Italian Open 2014: Maria Sharapova's Clay Vulnerability Resurfaces Before French

Lindsay Gibbs@linzsports Featured ColumnistMay 15, 2014

Russia's Maria Sharapova reacts after losing a point during her match against Serbia's Ana Ivanovic at the Italian open tennis tournament in Rome, Thursday, May 15, 2014. (AP Photo/Gregorio Borgia)
Gregorio Borgia/Associated Press

Maria Sharapova has looked invincible on clay this year. However, after her surprise loss to Ana Ivanovic in the third round of the Italian Open in Rome, the rest of the WTA now has a blueprint on how to take down the four-time major champion on the dirt. 

Prior to Rome, the 2012 French Open winner was undefeated on clay in 2014. Sharapova had won clay-court titles in Stuttgart and Madrid, taking out four players in the Top Five and three French Open champions along the way. 

But on Thursday, Sharapova finally had an off day on the dirt. Ivanovic, currently having her best season in five years, won convincingly in straight sets, 6-1, 6-4. For the first time in a while, nothing went right for the creator of Sugarpova.

It's important to note that the Serb, now ranked No. 13, played a nearly perfect match. The former No. 1 took the ball early, assertively hit winners from all over the court and smartly attacked Sharapova's second serve. Ivanovic, who won the French Open in 2008 but has been in a slump since, did a great job of keeping Sharapova off balance.

Speaking with reporters afterwards, Sharapova, whose ranking has dropped to No. 7 after she missed the end of last season with a shoulder injury, conceded that Ivanovic was simply the better player on this day. 

My energy level today maybe was not the best, but Ana played a really great match, she came out with winners from all over the court and she was the better player, that’s it. She was more aggressive than me, she wasn’t making a lot of mistakes. I felt that when I had a good shot I didn’t do much on the next one. I had opportunities but I didn’t follow through, and hesitated a little bit.

This match certainly didn't follow the script that both players have written recently. In the past few years, Ivanovic has been an expert at collapsing in matches against a wide variety of opponents, and Sharapova's reputation has been built on her ability to come back from tight situations.
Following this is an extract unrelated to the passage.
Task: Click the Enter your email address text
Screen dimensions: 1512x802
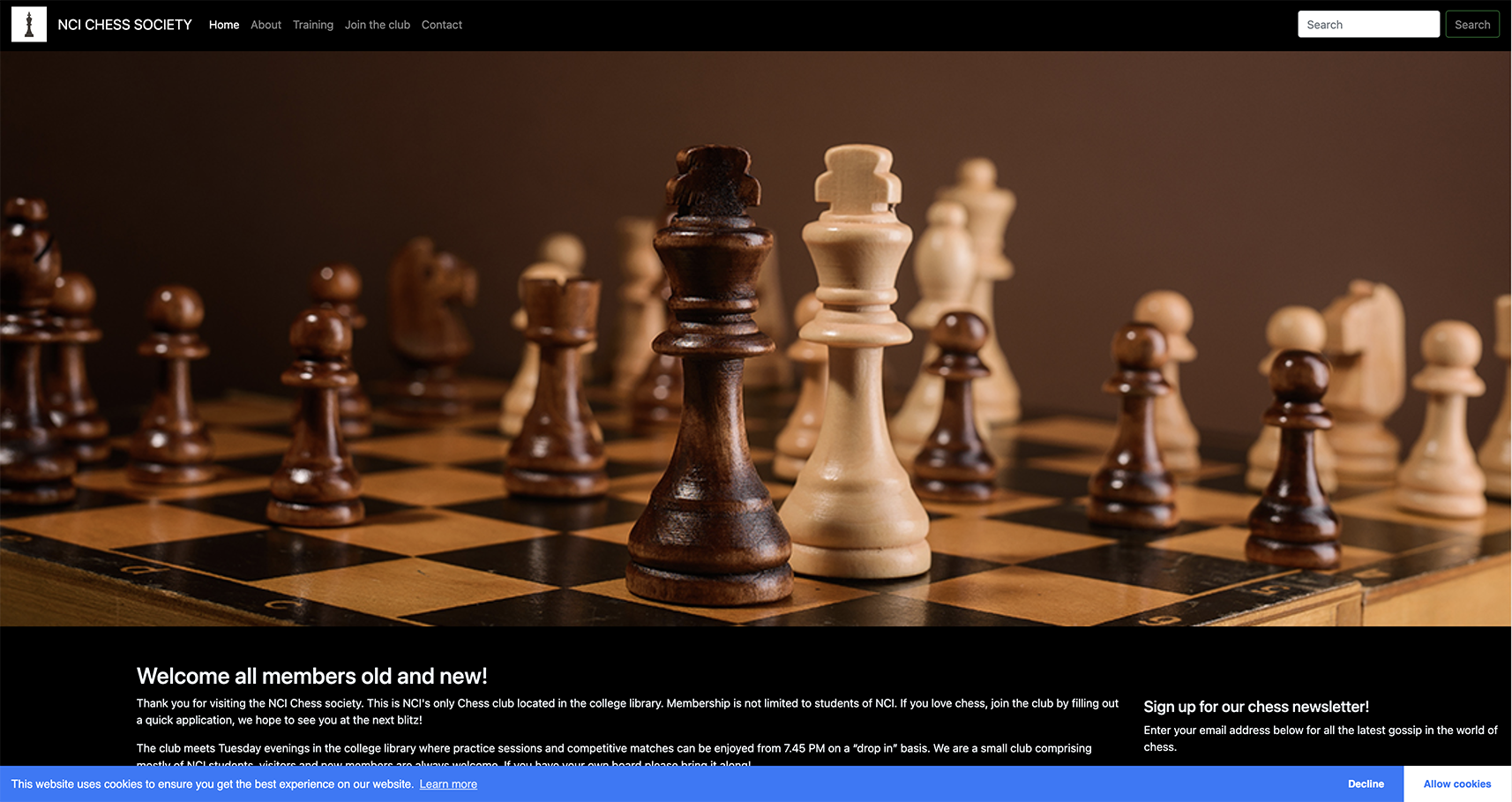Action: coord(1320,738)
Both of these truths were on display the last time these two met, in the Stuttgart final last month. There, Ivanovic was up a set and a break before Sharapova rallied to take 11 of the last 12 games and claim the title, and the Porsche that came with it.

Daniel Maurer/Associated Press

But on this day, there was no wavering from the Serb and no digging deep for Sharapova. Ivanovic looked like the 20-year-old who made three Slam finals and climbed to the top of the rankings in 2008, while Sharapova looked like a shell of the "Claypova" tennis fans have come to know over the last few years. 
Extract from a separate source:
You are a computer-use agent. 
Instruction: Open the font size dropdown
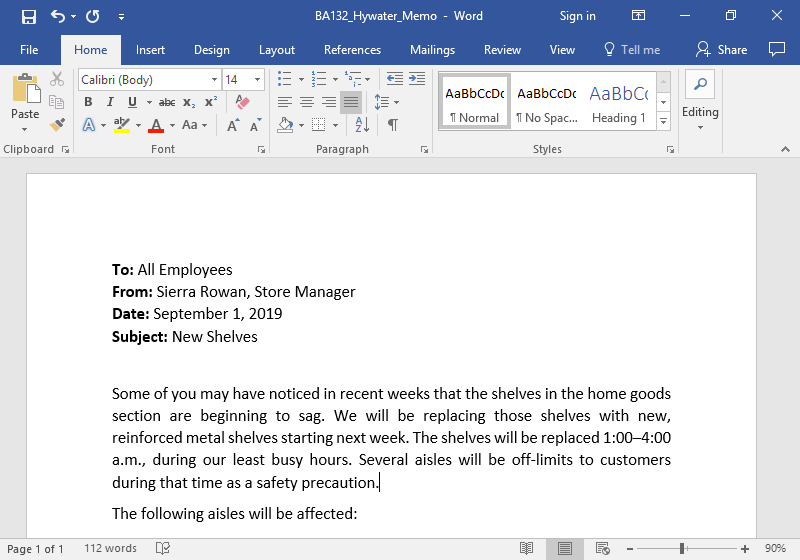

However, Courtney Nguyen of Sports Illustrated's Beyond the Baseline blog believes that the extra rest that Sharapova will get after this loss could be good for her.

The upset may be a blessing in disguise for Sharapova, who will now have time to rest both physically and mentally before the French Open, where she was a finalist last year. Her plan now is to shrug off the loss and head to Paris.
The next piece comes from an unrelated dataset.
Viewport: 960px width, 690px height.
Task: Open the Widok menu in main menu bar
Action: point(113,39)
'It doesn’t take anything away from the last two weeks and the way that I’ve played. So I’m quite excited about the weeks coming up at the Grand Slams,' [Sharapova said.]

The French Open used to be one of the worst Slams for Sharapova, but it has turned into one of her best thanks to her impressive clay-court development. Over the last three years, Sharapova is 47-3 with six titles on clay. She's made the finals of Roland Garros the past two years and is certainly one of the favorites to get back there this year.

Before her loss to Ivanovic on Thursday, Sharapova was 47-0 against players not named Serena on the dirt over the last three years.

But on Thursday, Ivanovic helped out the non-Serenas on the WTA tour by exposing the Russian's weaknesses. Sharapova's serves are still impacted from her shoulder injury and are a present for powerful returners. And, while she has come a long way from her "cow on ice" days, Sharapova's movement on clay is still not the best.

Sharapova didn't seem too concerned after her loss, though. Going forward, she is focused on preparing for Roland Garros with her team, including coach Sven Groeneveld. "I am going to try to recover the next two or three days, settle down in Paris and get my body ready for a week of training," she told reporters. "I’ll have a week of training and I think it’ll be very important."

So, while surprising and a bit revealing, this loss isn't a huge blemish on Sharapova's record heading into the second major of the year. If anything, it's a wake-up call. The rest of the field might have a better sense of what the Russian's weaknesses are, but exploiting them is much easier said than done.